SCORE Tip of the Week: When Is It Time to Fire a Customer?
SCORE's CEO, Kenneth R. Yancey, offers warning signs for when a customer may be doing your business more harm than good.
Letting a customer go may seem like a crazy idea in today’s still-uncertain economy, but sometimes it makes both financial and psychological sense. Here are four warning signs that it may be time to fire a customer.
- The customer takes up an inordinate amount of time. Some clients demand special treatment without paying a special price. They may expect you to be at their beck and call 24/7 or insist on only working with you, the business owner, when normally an employee would handle their account. If you are putting in extra time, you should be charging extra money—otherwise, this customer may not be worth it.
- The customer has ongoing problems with payments. It’s funny, but often the most demanding customers are the same ones who are regularly late on payments, dispute charges, bounce checks or make endless excuses for why the check is “in the mail.” This type of customer should be let go if at all possible.
- The customer is rude and unprofessional.
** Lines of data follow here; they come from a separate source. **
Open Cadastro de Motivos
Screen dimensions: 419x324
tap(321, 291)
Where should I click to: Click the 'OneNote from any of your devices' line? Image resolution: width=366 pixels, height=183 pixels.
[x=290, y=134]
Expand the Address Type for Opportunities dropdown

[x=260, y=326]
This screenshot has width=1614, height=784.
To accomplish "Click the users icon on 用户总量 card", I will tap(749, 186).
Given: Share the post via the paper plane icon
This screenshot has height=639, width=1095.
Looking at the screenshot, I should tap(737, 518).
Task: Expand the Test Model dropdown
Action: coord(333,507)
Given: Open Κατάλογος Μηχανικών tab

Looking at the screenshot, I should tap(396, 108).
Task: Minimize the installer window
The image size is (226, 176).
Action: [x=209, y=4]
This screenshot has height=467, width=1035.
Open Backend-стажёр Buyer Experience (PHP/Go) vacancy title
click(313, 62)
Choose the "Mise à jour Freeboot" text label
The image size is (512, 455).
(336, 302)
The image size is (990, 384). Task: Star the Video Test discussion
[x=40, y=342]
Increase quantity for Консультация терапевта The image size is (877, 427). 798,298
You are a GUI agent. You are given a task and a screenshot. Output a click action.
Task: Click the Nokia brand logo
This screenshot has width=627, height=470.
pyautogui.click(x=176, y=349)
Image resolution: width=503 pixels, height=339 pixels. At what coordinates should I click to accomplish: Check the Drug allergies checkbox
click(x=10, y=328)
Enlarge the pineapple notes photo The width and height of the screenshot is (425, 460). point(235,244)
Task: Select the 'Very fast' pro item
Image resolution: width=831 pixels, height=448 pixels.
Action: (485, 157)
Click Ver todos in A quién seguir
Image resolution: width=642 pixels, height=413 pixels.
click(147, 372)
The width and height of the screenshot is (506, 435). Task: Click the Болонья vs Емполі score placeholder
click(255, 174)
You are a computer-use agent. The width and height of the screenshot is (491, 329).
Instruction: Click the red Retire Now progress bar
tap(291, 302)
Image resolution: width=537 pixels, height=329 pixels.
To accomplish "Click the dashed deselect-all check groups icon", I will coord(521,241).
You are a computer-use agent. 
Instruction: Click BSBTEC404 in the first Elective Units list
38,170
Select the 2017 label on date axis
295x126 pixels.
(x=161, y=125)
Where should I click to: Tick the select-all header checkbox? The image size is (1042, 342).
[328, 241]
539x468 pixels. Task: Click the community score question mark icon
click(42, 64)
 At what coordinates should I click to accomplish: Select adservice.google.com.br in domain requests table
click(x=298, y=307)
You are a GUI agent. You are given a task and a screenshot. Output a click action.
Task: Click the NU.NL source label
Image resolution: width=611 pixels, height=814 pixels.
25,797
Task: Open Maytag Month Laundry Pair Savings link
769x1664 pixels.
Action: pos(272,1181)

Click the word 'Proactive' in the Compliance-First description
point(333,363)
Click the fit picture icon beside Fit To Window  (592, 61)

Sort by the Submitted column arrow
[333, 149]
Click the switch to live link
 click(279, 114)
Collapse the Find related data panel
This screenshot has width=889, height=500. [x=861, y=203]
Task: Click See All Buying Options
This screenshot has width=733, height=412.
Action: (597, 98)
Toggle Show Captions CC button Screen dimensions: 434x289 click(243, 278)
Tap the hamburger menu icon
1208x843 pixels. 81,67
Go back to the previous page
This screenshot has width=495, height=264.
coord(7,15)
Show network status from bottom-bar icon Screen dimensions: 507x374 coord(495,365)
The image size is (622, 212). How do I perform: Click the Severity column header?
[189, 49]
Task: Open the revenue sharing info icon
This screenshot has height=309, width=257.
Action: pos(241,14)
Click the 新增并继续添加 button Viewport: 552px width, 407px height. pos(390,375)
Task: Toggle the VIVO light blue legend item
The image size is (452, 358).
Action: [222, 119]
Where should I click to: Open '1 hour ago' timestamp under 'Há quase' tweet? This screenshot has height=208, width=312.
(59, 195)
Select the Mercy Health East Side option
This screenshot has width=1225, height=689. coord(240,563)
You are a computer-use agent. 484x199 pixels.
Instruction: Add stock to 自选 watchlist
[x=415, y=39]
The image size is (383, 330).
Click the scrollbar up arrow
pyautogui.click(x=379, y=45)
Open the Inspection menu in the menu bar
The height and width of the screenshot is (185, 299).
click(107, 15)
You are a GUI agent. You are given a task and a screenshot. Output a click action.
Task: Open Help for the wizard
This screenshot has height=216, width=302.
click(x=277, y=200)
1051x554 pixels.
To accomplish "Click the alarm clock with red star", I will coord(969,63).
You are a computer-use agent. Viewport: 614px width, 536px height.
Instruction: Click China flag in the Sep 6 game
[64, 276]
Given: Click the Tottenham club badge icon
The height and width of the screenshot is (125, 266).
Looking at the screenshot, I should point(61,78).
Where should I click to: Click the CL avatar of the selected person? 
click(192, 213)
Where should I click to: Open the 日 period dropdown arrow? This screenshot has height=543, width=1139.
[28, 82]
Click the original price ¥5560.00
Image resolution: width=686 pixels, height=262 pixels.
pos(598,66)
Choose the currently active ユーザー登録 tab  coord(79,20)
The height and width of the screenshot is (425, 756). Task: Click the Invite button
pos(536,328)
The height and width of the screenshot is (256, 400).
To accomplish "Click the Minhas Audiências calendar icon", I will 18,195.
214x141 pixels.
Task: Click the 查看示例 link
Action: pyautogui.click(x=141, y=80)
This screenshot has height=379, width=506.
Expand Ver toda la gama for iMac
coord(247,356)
An unpleasant customer puts a strain on you and your team, and if the problem is bad enough, it could cost you a key employee. Address the issue with the customer and, if they can’t change, assess whether this relationship is worth continuing.
- The customer relationship is not profitable enough. Small business owners often start out charging rock-bottom rates to get their initial clients on board. As time passes, however, those rates may no longer make sense for your business financially. Regularly assess how profitable your various customer accounts are and, if needed, either raise prices or let the customer go.
Firing a customer can be scary, no doubt. But once you take the step, you’ll quickly find you have more time and energy to devote to your good customers and to finding new prospects—and that ultimately means more growth for your business.